打ちっぱなしのコンクリートで囲まれた空間。通路を除いて、大きな丸い石が敷き詰められたスペースに、ワイヤーの曲線で作られたシンプルなオブジェが石畳から上に何本も伸びて、空を飛ぶ生きものの軌跡を描くように輪を作っていた。その中央奥に小さな半畳ほどの台座が2つの島のように置かれていて、その一つには、譜面台だけが、もう一つには、チェロと椅子と譜面台が薄明かりの中で開演を待っていた。

当然のことながら、音響はよく響く。

「クルマのジャガーでもなく、動物のジャガーでもありません。」

MCでヴァイオリンの長沢拓己さんが言う。チェロは江島直之さん。二人とも若いけれど、各地で精力的に演奏活動をしているようだ。曲目はかなりマニアックな選曲で、もうぼくは、ほとんど題名も覚えていない。それでも、二人ともその会場の独特の雰囲気を楽しんでいるのがわかったし、ぼくも聞いていて楽しかった。

「ジャガーは、岡山弁のじゃがぁ、です。
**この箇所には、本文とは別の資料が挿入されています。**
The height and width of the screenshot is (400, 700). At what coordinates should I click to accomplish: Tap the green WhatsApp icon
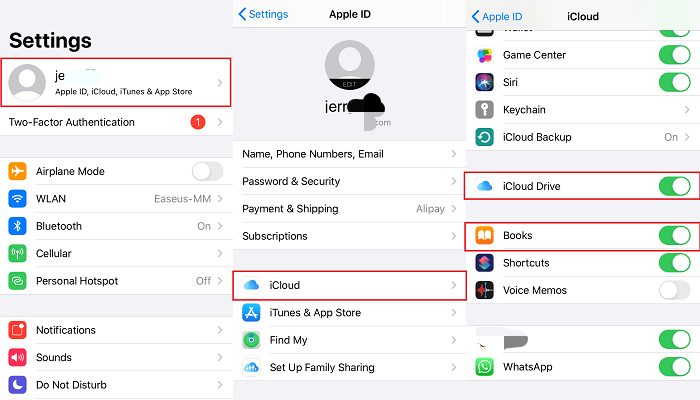coord(485,367)
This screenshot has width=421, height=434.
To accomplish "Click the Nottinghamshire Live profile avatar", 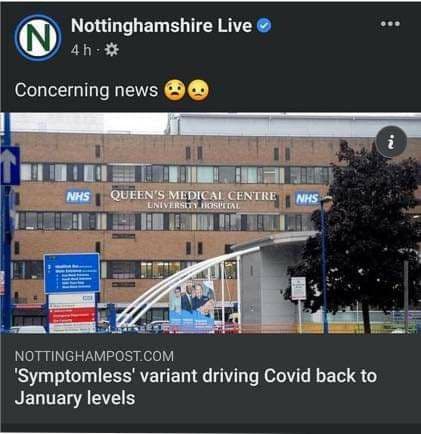I will [x=38, y=37].
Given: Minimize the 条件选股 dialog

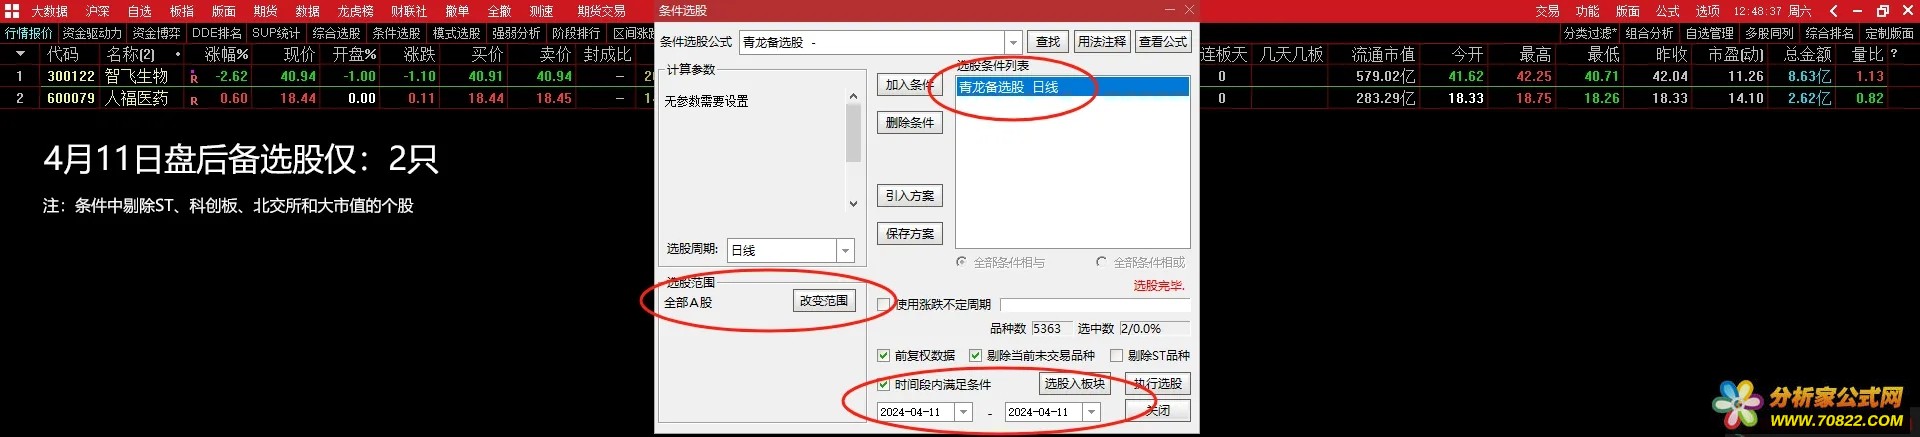Looking at the screenshot, I should pyautogui.click(x=1168, y=10).
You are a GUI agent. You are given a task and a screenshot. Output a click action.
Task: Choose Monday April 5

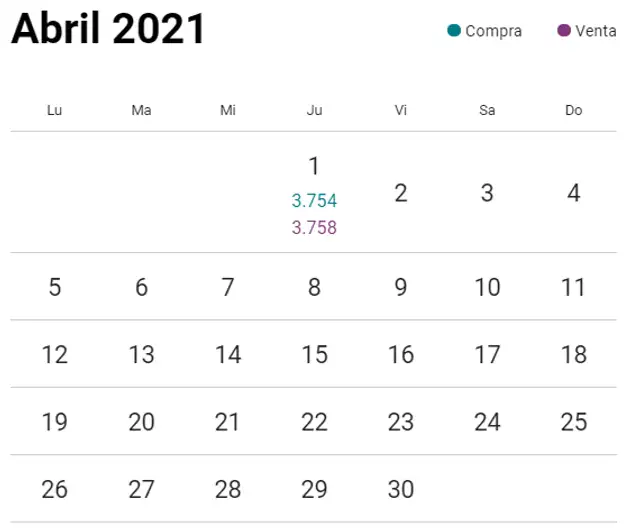55,287
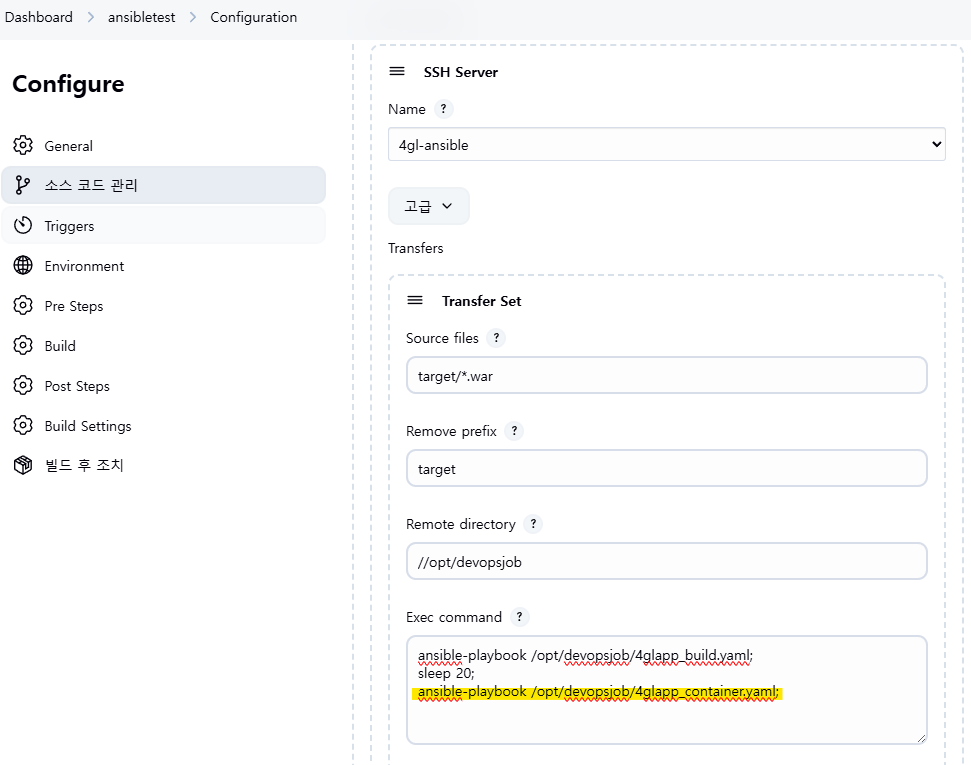The width and height of the screenshot is (971, 765).
Task: Show help for Source files
Action: (x=496, y=338)
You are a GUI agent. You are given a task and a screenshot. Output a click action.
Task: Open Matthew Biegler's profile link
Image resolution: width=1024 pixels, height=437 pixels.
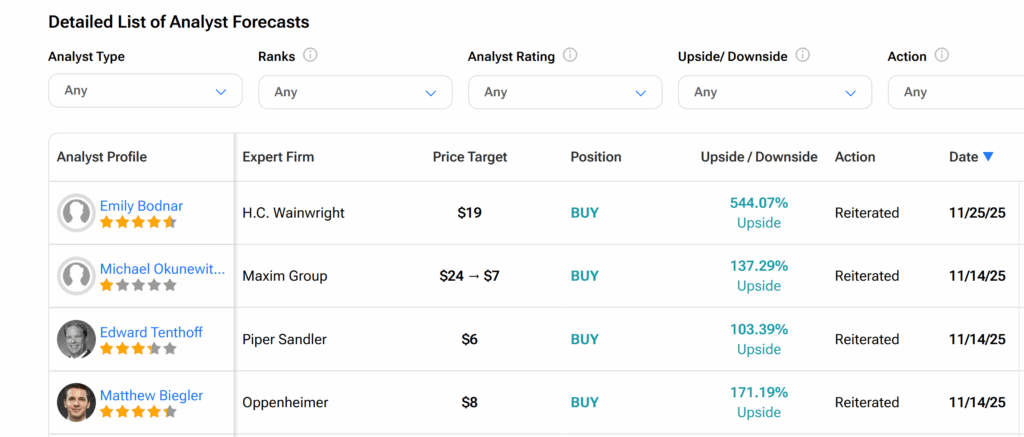(151, 395)
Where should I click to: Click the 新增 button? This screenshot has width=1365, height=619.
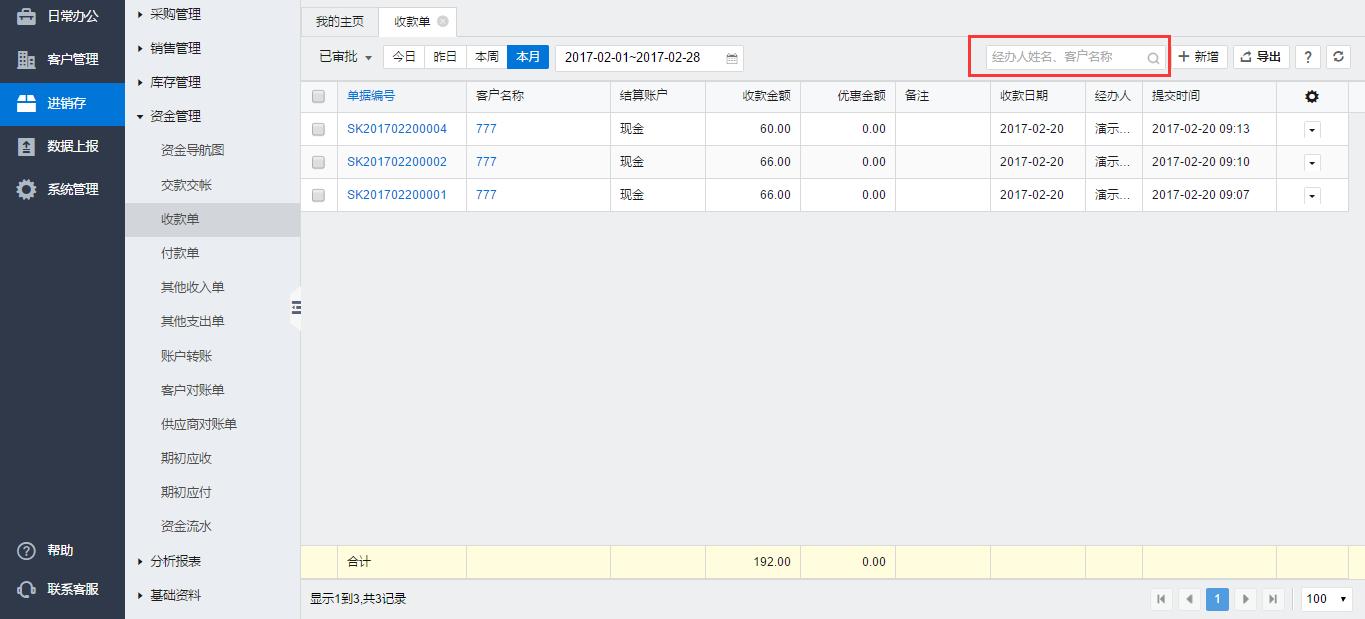pos(1199,57)
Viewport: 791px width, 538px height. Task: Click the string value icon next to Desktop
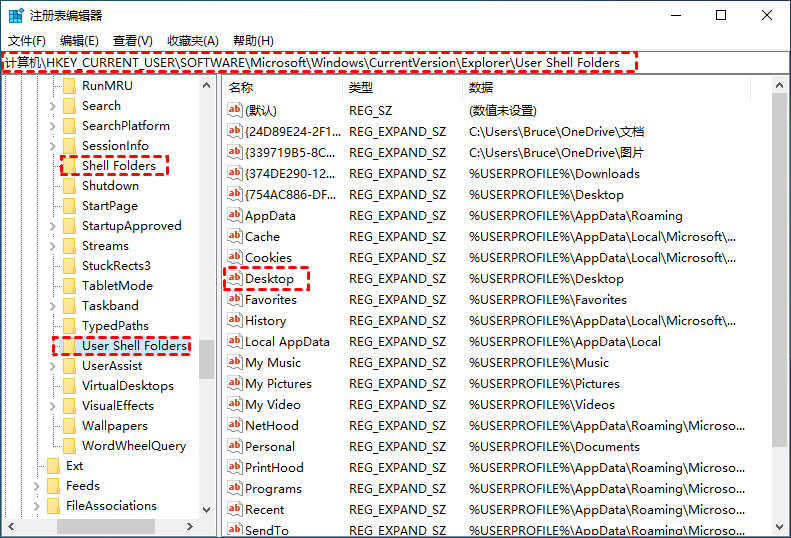coord(235,279)
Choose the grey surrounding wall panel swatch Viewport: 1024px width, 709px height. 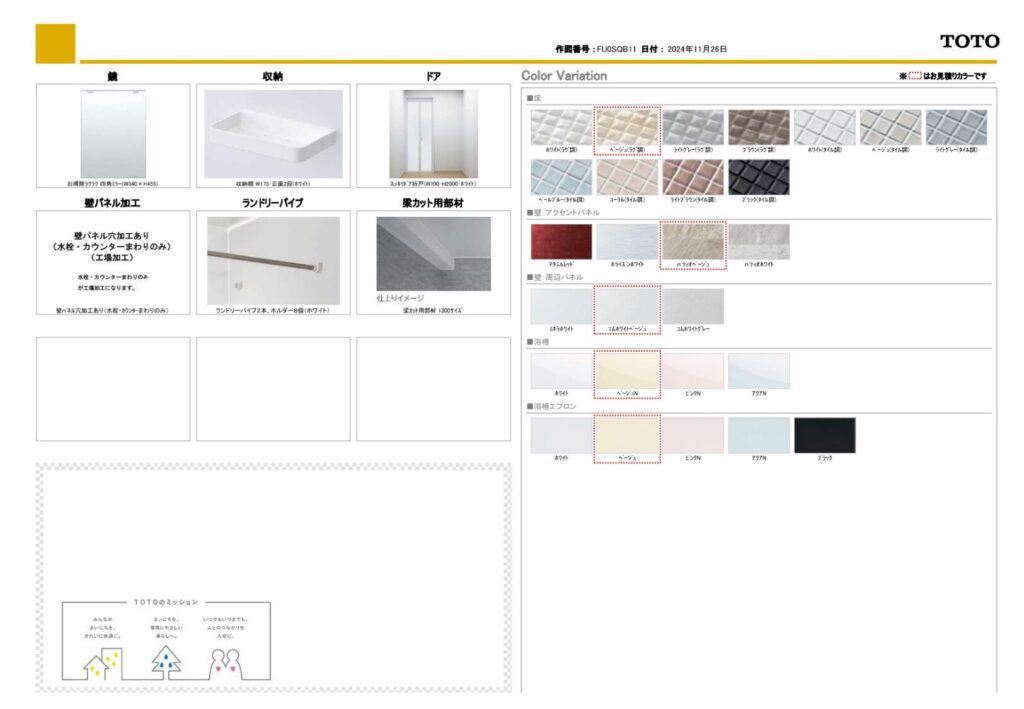click(693, 306)
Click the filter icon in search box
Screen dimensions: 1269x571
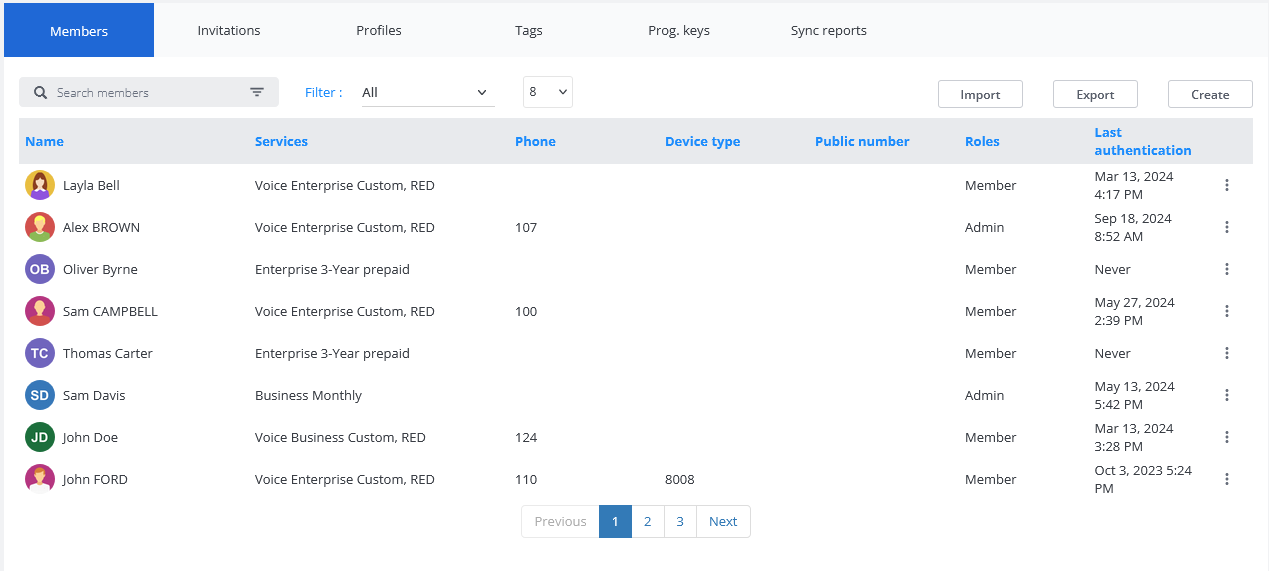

」(笑)

鋭いバイオリンのアクセントも、重厚なチェロのソロも、空間の響きによって、元からそんな音だったと感じられるくらいに嫌味のない音の味付けで聞くことができた。

先日の沢庵寺のジャズ演奏でも「七つの子」「浜辺の歌」日本の歌の良さが光っていた。偶然か、この日も、「城ヶ島の雨」「椰子の実」「はつ恋」それから、黛敏郎作曲の「文楽」チェロ独奏の迫力が印象に残った。

いやー、音楽って、ほんっと、ええもんじゃがぁ!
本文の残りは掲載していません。